Work to complete => The records that follow are to be copied word for word. Pictures should be omitted.

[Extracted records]
•••••

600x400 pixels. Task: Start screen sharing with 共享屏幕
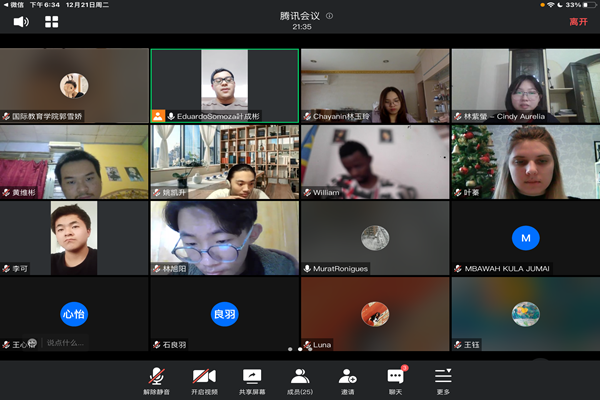[252, 380]
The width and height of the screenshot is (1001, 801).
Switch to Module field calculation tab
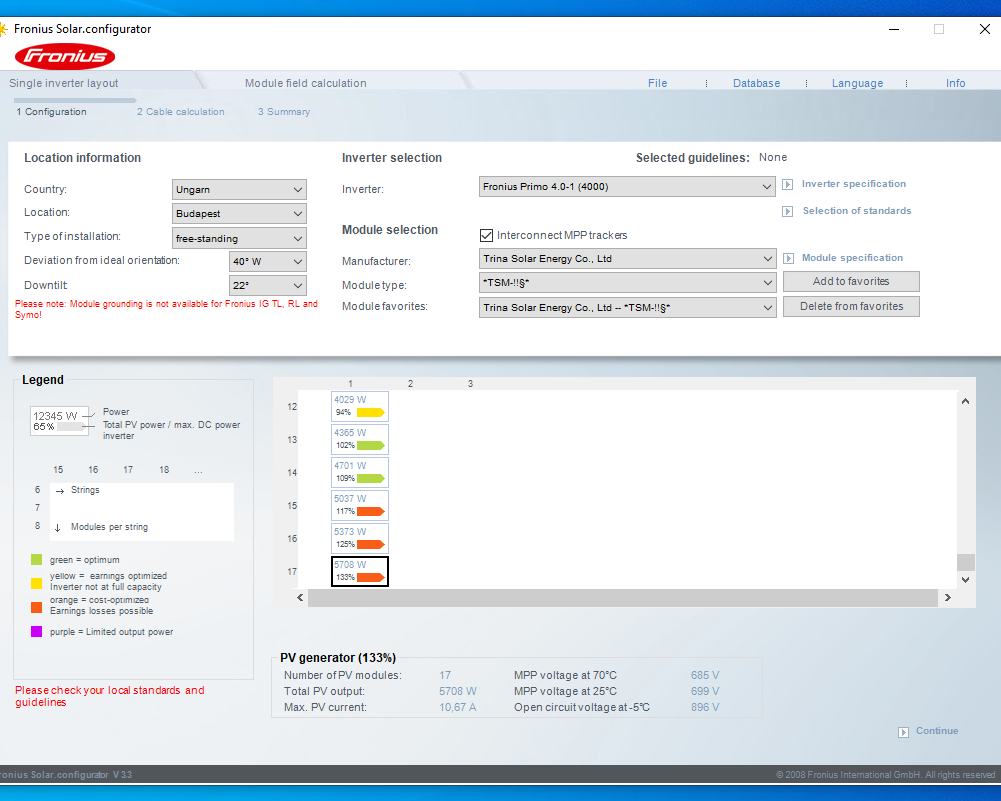[x=305, y=83]
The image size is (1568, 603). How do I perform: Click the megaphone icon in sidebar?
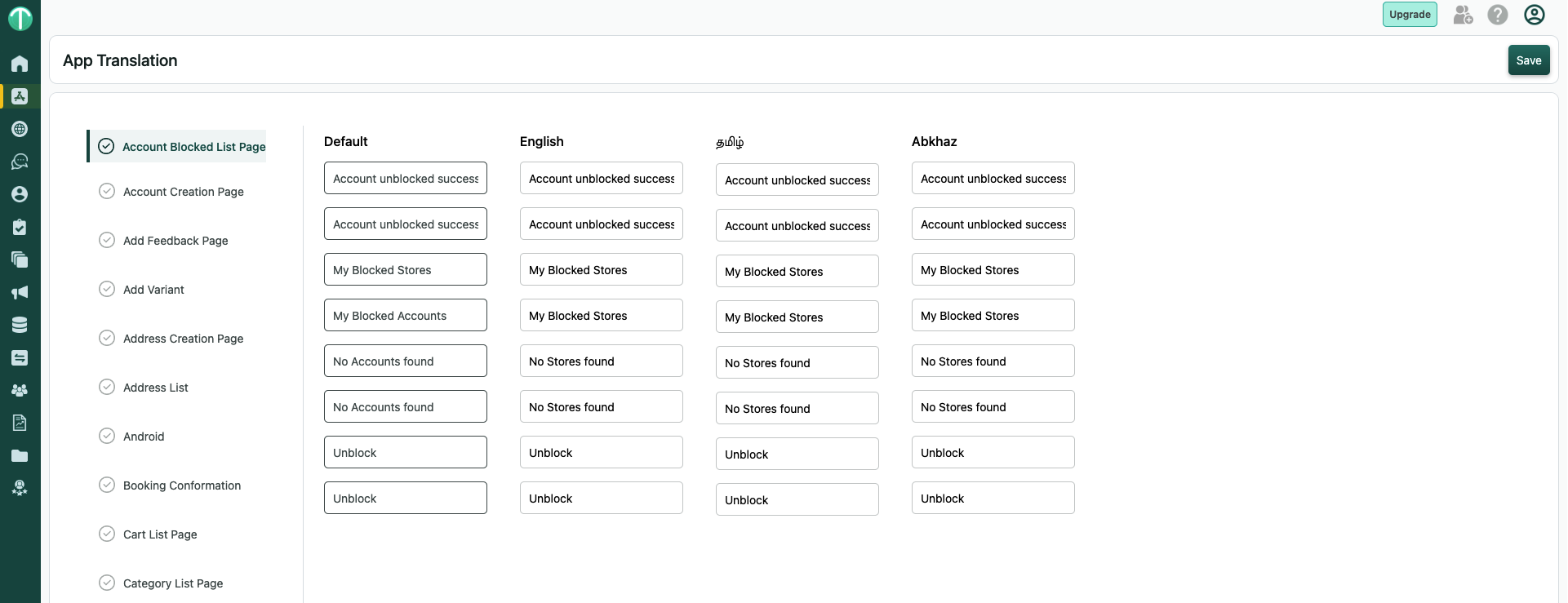[20, 292]
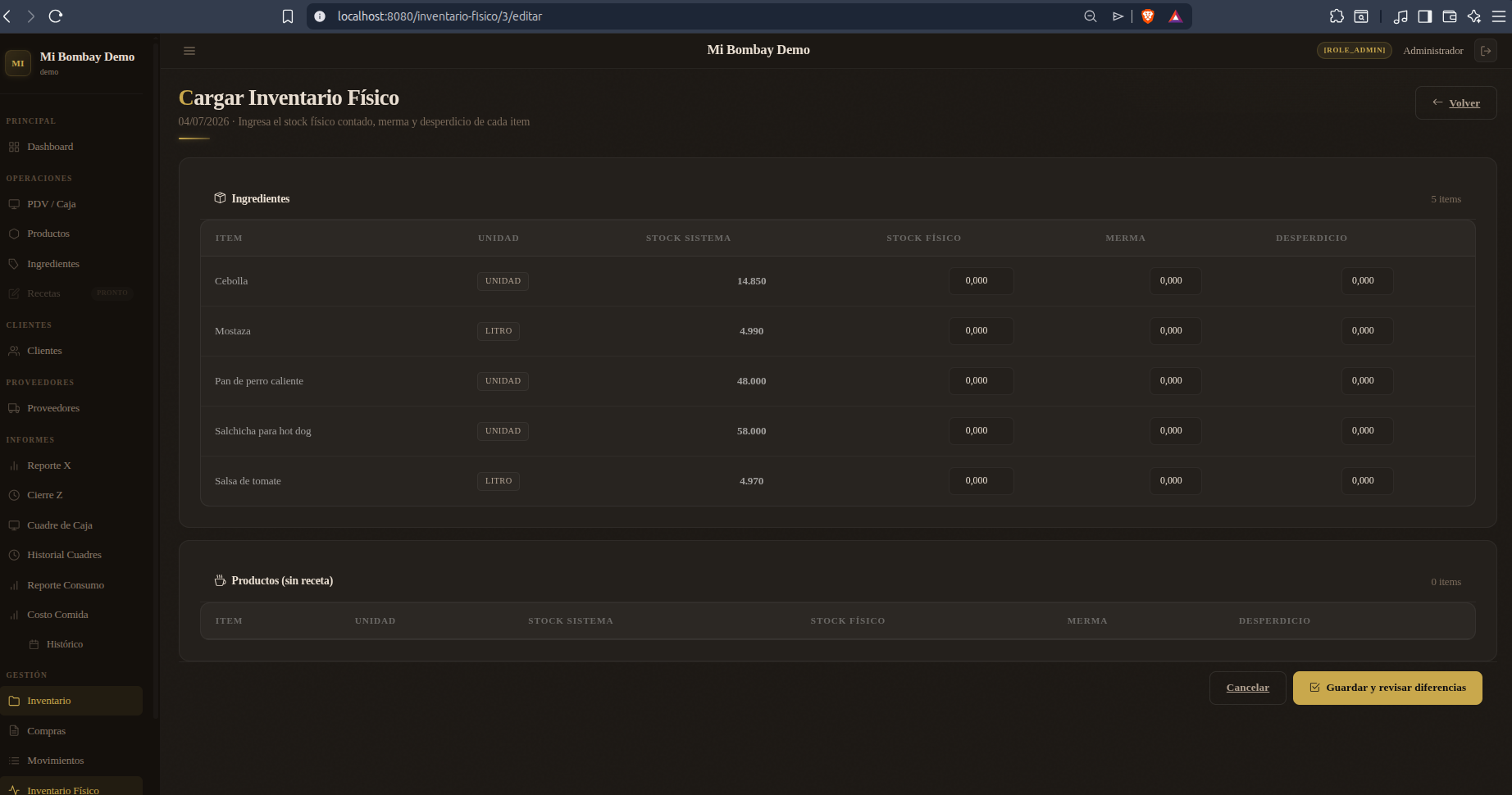The width and height of the screenshot is (1512, 795).
Task: Toggle the hamburger sidebar menu icon
Action: (189, 51)
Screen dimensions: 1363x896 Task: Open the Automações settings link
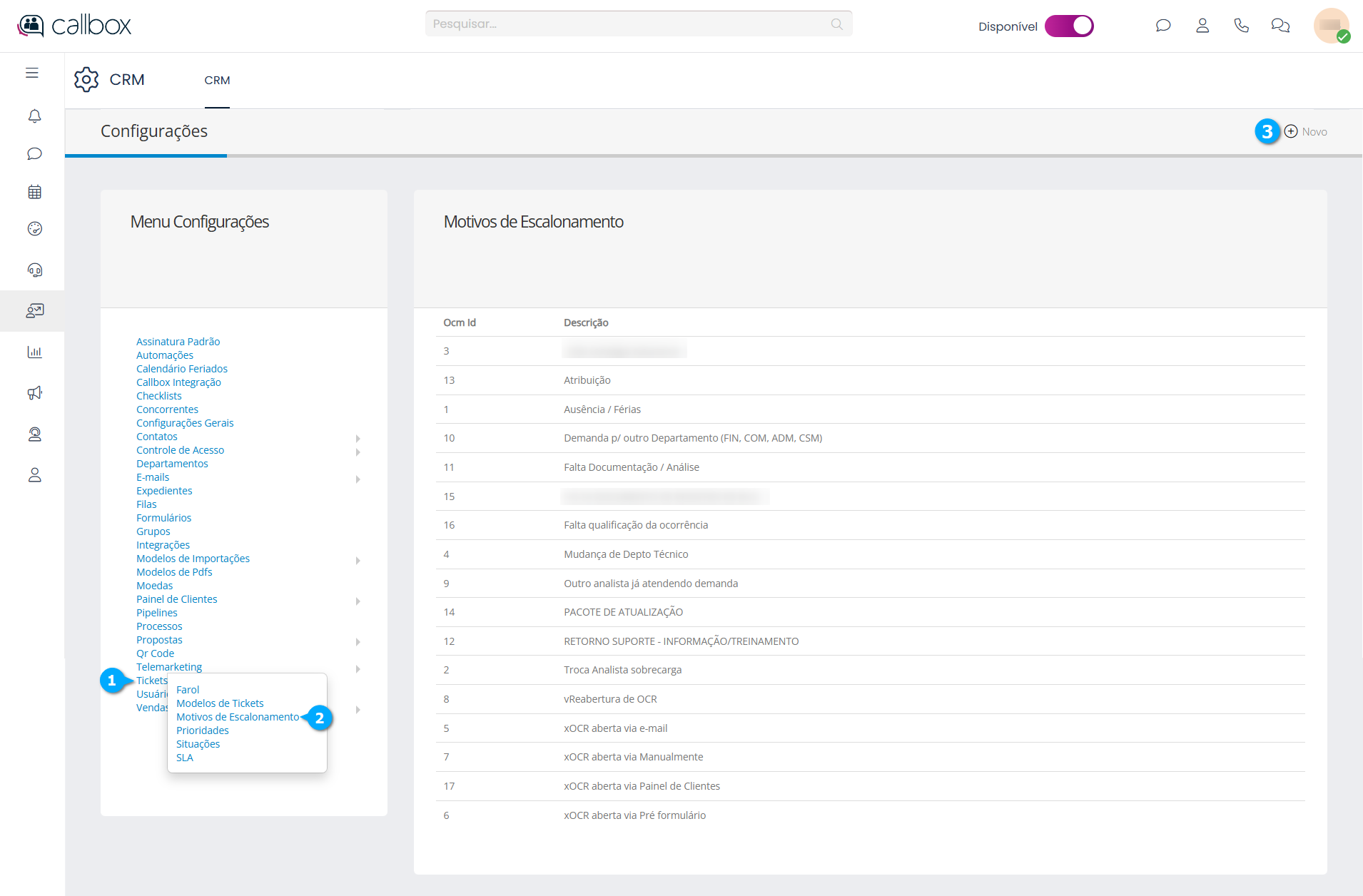click(165, 355)
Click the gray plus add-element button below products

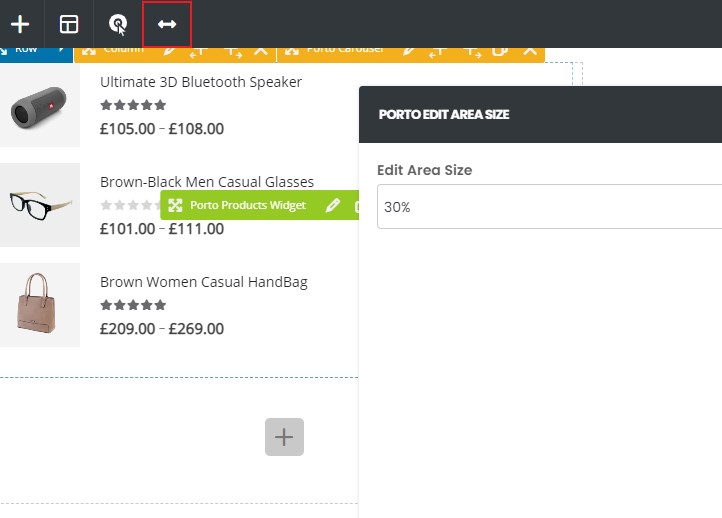(x=284, y=437)

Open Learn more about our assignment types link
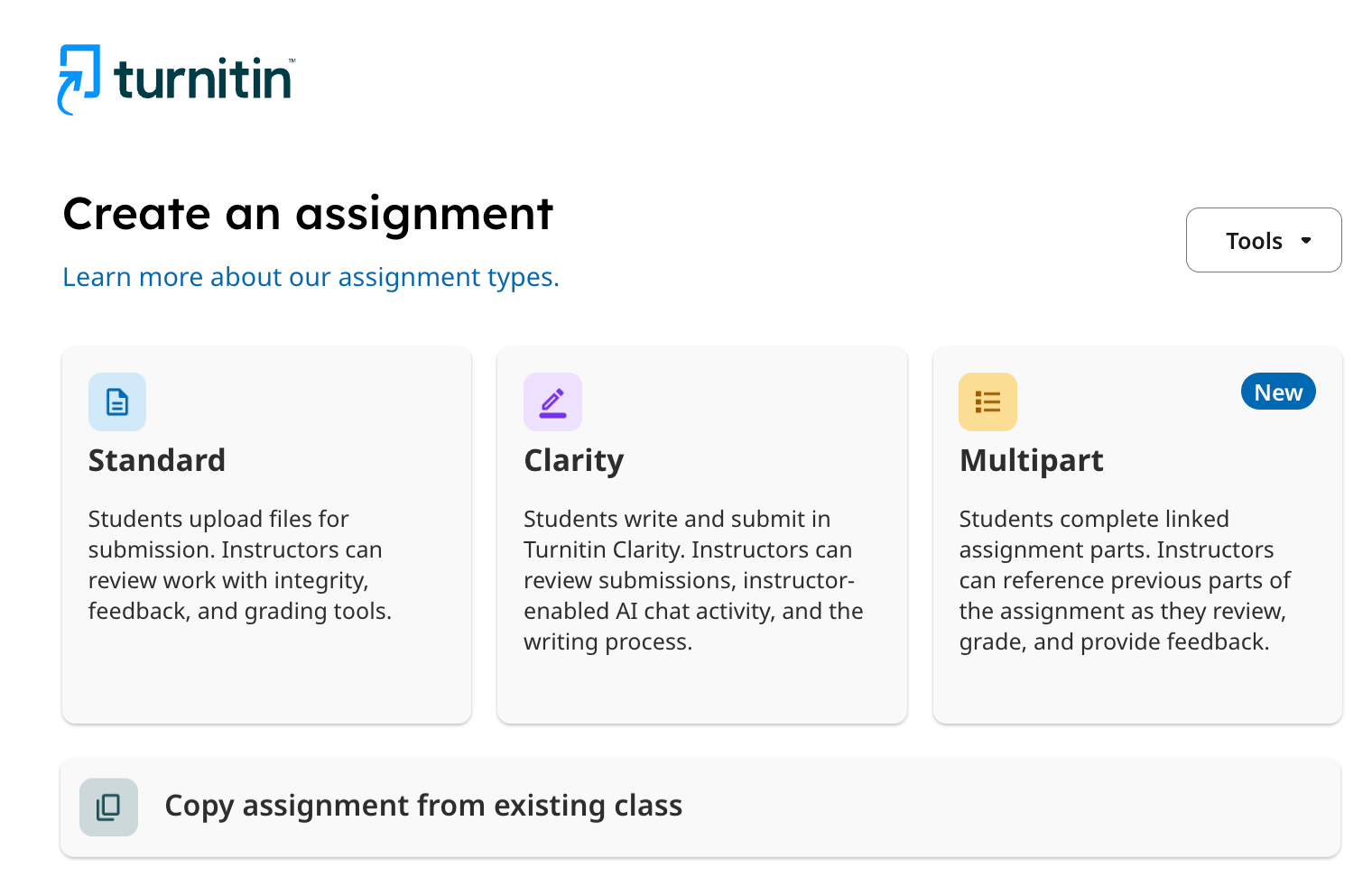311,277
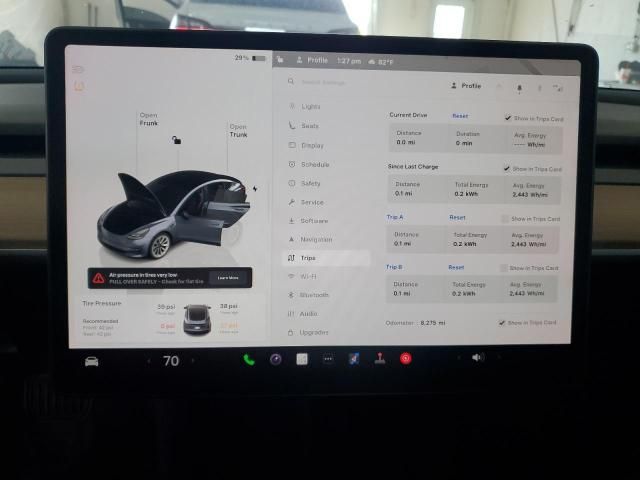This screenshot has width=640, height=480.
Task: Enable Trip A Show in Trips Card
Action: click(x=505, y=218)
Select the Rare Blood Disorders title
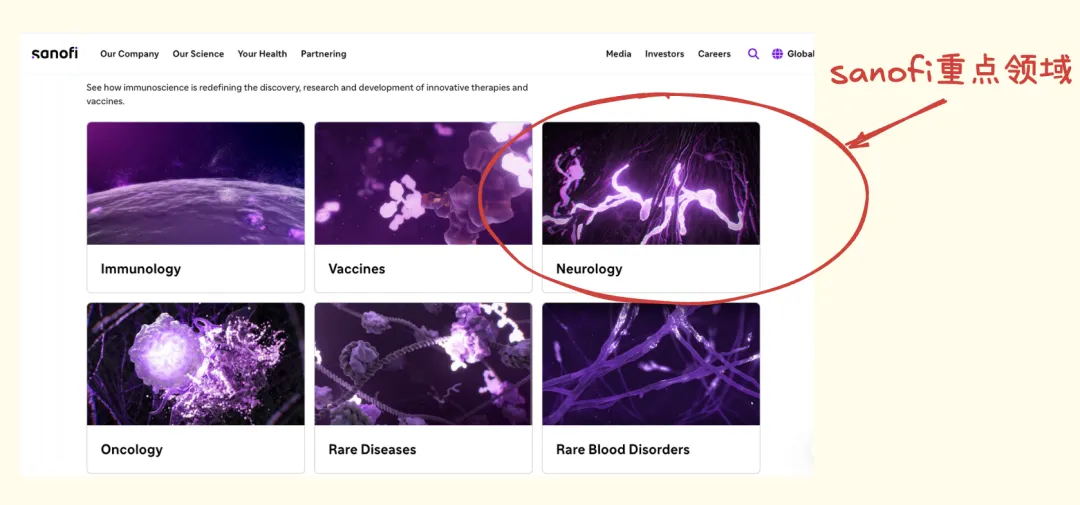Viewport: 1080px width, 505px height. pos(623,450)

•••••

Solution =>
600x400 pixels. Task: Start screen sharing with 共享屏幕
[252, 380]
The width and height of the screenshot is (1001, 801).
Switch to Module field calculation tab
[x=305, y=83]
The image size is (1568, 603). How do I perform: Click the megaphone icon in sidebar?
[20, 292]
The width and height of the screenshot is (1512, 795).
Task: Toggle the hamburger sidebar menu icon
Action: (189, 51)
Screen dimensions: 1363x896 Task: Open the Automações settings link
click(165, 355)
Click the gray plus add-element button below products

(x=284, y=437)

Open Learn more about our assignment types link
311,277
This screenshot has width=640, height=480.
Task: Enable Trip A Show in Trips Card
Action: click(x=505, y=218)
Select the Rare Blood Disorders title
Viewport: 1080px width, 505px height. pos(623,450)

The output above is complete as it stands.